If such supplies did not exist, those supporting a pullout argue, then pressure would mount on Serbs, Muslims and Croats to sue for peace. Without the UN operation, they say, warlords and gangsters controlling roads and the fighting would lose important sources of cash, such as the ability to sell places on lists for UN-sponsored population exchanges.

What the arguments do not take into account, however, is that without the UN there may not be any lifesaving exchanges at all. The war economies, however, would continue. The harsh regime of sanctions against Serbia, according to some American intelligence analysts, is on the point of collapse, as the economies of the surrounding countries, such as Romania and Hungary, even Greece and Albania, can no longer afford to enforce a ban with a traditionally important trade partner.

A UN military withdrawal will, in the end, only affect the victims of the war, the Bosnians themselves.

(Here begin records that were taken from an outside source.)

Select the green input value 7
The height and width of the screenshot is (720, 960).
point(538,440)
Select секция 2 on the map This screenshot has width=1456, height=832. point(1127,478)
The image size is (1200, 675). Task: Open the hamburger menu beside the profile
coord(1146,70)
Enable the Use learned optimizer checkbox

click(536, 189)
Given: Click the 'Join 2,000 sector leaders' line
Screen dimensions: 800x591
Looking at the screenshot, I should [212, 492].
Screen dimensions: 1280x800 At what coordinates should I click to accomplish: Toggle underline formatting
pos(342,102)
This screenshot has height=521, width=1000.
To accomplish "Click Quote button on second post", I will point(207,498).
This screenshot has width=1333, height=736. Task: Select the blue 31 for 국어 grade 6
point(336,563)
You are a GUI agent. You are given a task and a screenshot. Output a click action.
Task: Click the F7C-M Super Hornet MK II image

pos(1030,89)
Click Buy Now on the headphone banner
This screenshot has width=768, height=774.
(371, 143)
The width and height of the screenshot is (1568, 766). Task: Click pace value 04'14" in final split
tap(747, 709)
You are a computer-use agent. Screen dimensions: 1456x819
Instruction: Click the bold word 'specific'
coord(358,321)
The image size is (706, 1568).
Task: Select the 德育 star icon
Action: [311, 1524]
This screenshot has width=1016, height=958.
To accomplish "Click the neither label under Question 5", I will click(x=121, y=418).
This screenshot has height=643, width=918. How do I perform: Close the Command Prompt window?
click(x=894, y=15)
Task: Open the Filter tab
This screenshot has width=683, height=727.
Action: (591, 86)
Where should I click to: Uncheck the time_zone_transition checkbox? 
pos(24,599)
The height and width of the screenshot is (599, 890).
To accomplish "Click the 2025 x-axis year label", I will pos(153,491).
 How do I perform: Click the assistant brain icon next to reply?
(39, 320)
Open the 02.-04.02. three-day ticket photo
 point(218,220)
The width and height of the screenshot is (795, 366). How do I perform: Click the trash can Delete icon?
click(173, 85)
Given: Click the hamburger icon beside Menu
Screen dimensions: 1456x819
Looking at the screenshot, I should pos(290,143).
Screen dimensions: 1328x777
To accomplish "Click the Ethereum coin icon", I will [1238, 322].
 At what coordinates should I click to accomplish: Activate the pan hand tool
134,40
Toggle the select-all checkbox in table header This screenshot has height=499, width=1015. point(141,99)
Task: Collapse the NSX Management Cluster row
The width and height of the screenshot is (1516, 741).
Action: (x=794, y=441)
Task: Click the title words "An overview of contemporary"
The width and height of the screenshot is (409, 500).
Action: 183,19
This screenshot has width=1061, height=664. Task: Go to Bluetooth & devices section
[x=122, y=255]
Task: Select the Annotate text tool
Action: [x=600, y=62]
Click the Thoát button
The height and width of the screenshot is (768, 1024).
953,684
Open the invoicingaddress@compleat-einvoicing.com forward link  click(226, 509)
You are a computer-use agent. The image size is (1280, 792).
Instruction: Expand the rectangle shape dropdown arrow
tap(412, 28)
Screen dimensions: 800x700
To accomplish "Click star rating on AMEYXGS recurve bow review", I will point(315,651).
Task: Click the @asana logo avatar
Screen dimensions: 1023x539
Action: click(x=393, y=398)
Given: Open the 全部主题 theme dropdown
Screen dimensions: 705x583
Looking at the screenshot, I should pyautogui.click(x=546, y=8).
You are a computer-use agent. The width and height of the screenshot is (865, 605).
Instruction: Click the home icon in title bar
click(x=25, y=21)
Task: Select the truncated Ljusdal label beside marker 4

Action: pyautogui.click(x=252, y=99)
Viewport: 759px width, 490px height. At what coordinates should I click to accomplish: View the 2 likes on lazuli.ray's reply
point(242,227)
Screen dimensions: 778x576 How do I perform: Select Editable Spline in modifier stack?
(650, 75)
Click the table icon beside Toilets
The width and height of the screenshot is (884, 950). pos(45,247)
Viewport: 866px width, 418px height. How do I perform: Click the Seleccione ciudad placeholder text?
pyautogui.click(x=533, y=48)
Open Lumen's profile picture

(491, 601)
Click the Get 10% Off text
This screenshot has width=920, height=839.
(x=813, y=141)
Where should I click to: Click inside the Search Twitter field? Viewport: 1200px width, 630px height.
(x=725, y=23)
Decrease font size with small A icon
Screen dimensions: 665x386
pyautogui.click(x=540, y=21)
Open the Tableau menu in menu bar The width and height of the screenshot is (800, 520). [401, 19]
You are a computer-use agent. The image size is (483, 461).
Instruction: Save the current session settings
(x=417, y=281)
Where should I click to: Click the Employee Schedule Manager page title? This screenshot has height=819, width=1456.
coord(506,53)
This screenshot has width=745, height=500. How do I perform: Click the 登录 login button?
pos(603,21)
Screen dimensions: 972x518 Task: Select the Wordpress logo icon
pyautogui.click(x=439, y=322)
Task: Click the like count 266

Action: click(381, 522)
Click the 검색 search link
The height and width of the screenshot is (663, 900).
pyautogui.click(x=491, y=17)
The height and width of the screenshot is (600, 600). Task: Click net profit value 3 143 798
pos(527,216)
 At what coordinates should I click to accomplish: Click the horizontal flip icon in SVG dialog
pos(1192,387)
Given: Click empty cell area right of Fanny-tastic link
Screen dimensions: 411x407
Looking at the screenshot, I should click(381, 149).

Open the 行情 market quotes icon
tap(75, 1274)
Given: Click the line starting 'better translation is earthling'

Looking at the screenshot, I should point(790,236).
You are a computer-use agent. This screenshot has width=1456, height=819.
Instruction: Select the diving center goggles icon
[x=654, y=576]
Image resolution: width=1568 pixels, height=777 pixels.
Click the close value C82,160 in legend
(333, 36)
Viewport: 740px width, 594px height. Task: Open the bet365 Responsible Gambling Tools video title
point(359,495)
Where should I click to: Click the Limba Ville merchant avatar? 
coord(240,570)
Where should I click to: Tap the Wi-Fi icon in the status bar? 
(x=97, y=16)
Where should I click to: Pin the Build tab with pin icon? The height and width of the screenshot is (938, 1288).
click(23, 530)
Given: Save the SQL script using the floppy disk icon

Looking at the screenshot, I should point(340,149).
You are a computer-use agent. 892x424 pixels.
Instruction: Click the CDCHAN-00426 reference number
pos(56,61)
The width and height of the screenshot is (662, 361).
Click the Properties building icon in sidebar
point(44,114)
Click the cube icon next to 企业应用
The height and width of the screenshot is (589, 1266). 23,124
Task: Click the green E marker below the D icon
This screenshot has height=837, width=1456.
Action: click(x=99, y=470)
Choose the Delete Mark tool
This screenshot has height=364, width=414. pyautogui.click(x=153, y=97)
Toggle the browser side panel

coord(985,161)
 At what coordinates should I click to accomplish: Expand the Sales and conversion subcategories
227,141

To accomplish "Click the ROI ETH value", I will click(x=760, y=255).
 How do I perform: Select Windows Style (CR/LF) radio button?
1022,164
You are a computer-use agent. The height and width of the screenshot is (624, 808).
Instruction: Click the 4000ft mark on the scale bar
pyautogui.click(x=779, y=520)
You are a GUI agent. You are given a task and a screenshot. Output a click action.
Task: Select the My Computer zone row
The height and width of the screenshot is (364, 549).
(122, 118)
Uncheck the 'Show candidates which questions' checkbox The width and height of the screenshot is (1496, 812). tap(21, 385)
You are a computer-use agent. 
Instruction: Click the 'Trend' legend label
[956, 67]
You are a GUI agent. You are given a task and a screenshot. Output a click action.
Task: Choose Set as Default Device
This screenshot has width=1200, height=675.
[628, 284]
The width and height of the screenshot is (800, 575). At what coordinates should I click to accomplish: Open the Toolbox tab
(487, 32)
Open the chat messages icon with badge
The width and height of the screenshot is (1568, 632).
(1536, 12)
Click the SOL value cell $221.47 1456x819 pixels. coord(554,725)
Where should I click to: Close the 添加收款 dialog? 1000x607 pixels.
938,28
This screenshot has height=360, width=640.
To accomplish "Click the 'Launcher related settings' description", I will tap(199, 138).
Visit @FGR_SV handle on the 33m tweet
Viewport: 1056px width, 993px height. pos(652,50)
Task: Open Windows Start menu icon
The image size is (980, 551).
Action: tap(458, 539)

The irony, according to Balkan experts, is that much of Bosnia's military gains, especially in central Bosnia, are linked to the UN presence, which, despite views to the contrary, does have a restraining effect on Serbs and Croats. 'To pull UN forces out now, when the Bosnian army is doing so well, is to guarantee its defeat,' said one independent analyst.

Proponents of withdrawal cite the difficulties of UN troops in carrying out their tasks as another reason to leave. The UN commander in Bosnia, Lieutenant-General Francis Briquemont, does not agree. On Thursday, he said the UN and the European Union should spend less time passing resolutions on Bosnia and concentrate instead on sending sufficient numbers of troops to do the job. In 1994, Bosnia needs commitment, not abandonment.